Still bitter over last week’s “rigged” jobs report, which showed weaker-than-expected job growth, Trump convened an impromptu press conference Thursday evening to showcase graphs with what he called “all-new numbers.”

Stephen Moore, a Heritage Foundation economist, said during the press conference that the numbers justified Trump’s firing of former BLS Chief Erika McEntarfer. He estimated that over the last two years of President Joe Biden’s administration, the BLS overestimated job creation by 1.5 million jobs. 

In an interview with Fortune, Moore said he disagreed with the president that the numbers were rigged on purpose. He never met McEntarfer, he explained, but said it was “suspicious” that the jobs numbers published right before the election were eventually revised. 

That suspicion formed the basis for the chart Moore brought to the Oval Office, which showed three bars: the benchmark revisions, the monthly revisions, and the total estimated jobs growth from 2024. 

Beach—who Moore said he’s known for 30 years and calls a “good friend” —called those numbers “the strangest thing in the world.” 

“He should have known better than to do that,” Beach said. 

Beach found problems across the board.

The first bar—labeled as an August jobs revision—used a preliminary estimate that was later revised downward in February, meaning the number on the chart didn’t match the official final figure, Beach said. 

Moore countered that Beach misunderstood his method. He said the team was comparing the initial “headline” jobs numbers released each month to the final revised and benchmarked numbers, and summing those differences, rather than simply pulling the final August correction.

Beach also argued the benchmark revision figure on the chart was incorrect and didn’t align with BLS’s published data.
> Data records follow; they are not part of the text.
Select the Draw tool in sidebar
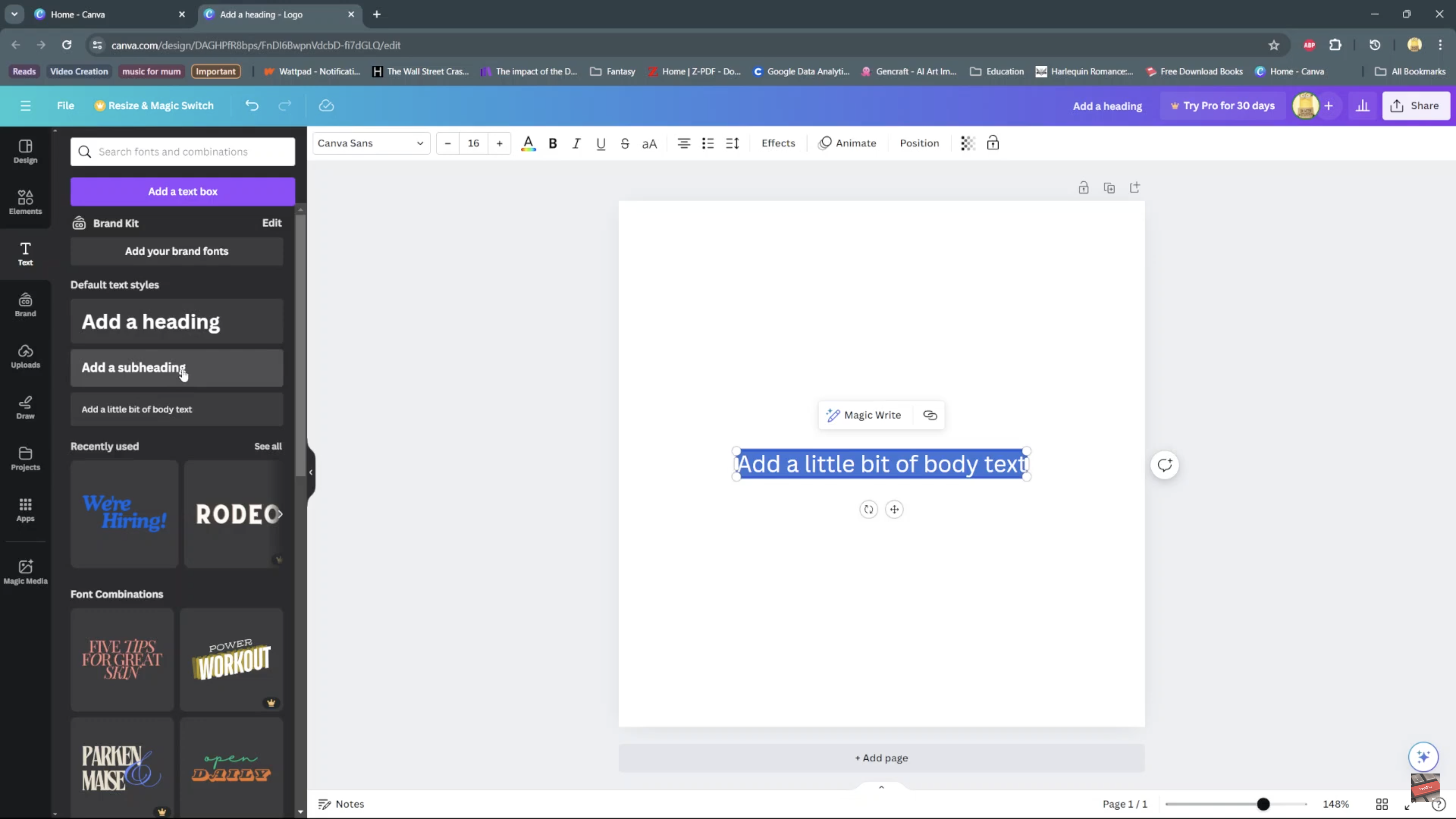coord(26,407)
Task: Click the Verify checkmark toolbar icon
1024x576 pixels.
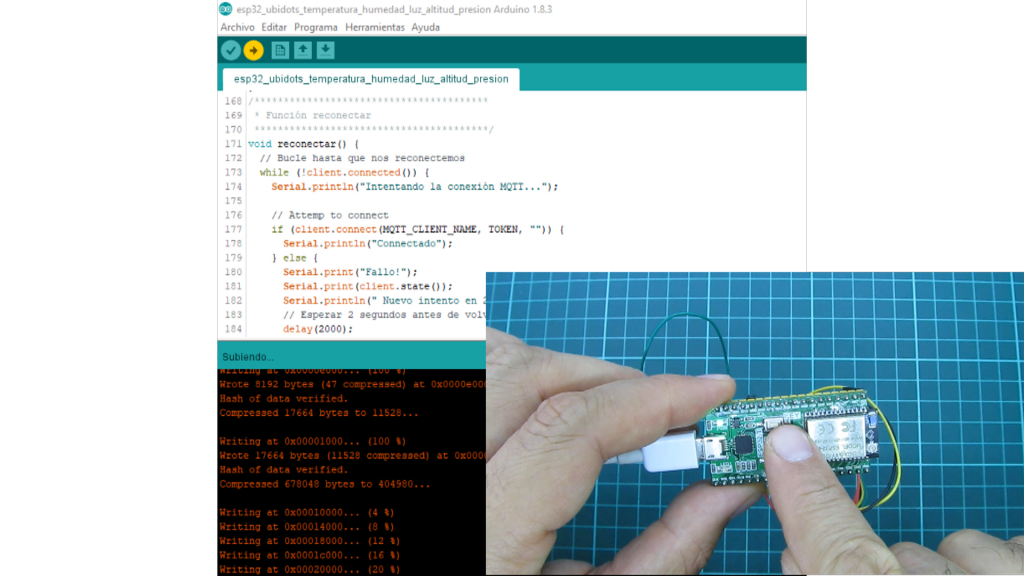Action: click(231, 50)
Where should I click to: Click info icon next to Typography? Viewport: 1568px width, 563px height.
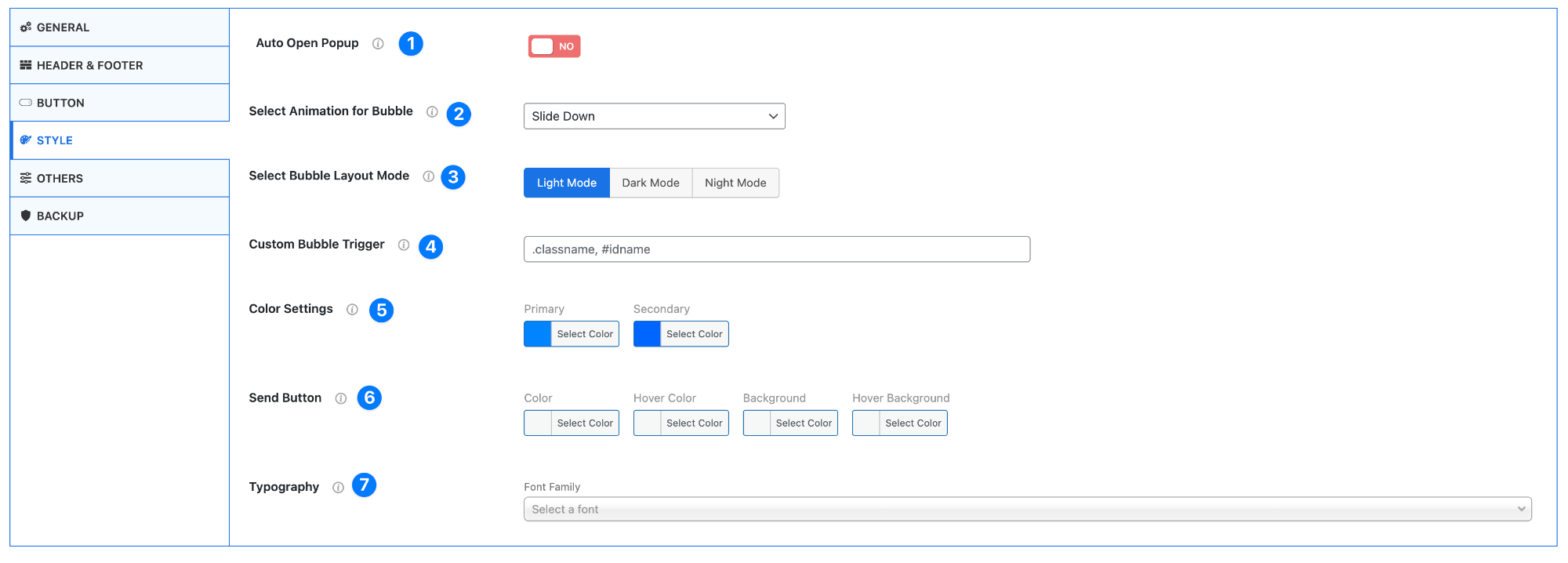pos(338,488)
The last bar, labeled “total revisions,” was mathematically flawed, he said, because it added benchmark revisions to monthly revisions, even though the benchmark already incorporates those monthly changes—“like counting the same apple twice and pretending you had two.” 

Moore rejected the idea that this was double-counting, saying he was capturing separate steps in the revision process.

Additionally, during the press conference, Moore said the income figures came from unpublished Census Bureau data; Beach says that makes them unverifiable. Moore told Fortune his team developed an algorithm to estimate those income numbers in advance with what he claims is 97% accuracy, and plans to publish a report explaining the method.

Perhaps the largest disagreement between the two longtime friends is philosophical. While Moore claimed he didn’t believe the numbers are rigged, he also said the positive revisions for Biden “raised eyebrows,” and emboldened the president to argue the BLS was corrupted. 

Beach couldn’t fathom this conspiracy. When he led the BLS from 2019 to 2023, he personally saw the decentralized nature of the process and the “hardheaded” loyalty of the statistics that pored over hundreds of pieces of data. Each person in the BLS role has such a particular job, that it was hard to imagine how they could conspire to push the jobs data in one direction or another.

“I mean, there’s a person at BLS who specializes in drinking-places data,” Beach laughed. 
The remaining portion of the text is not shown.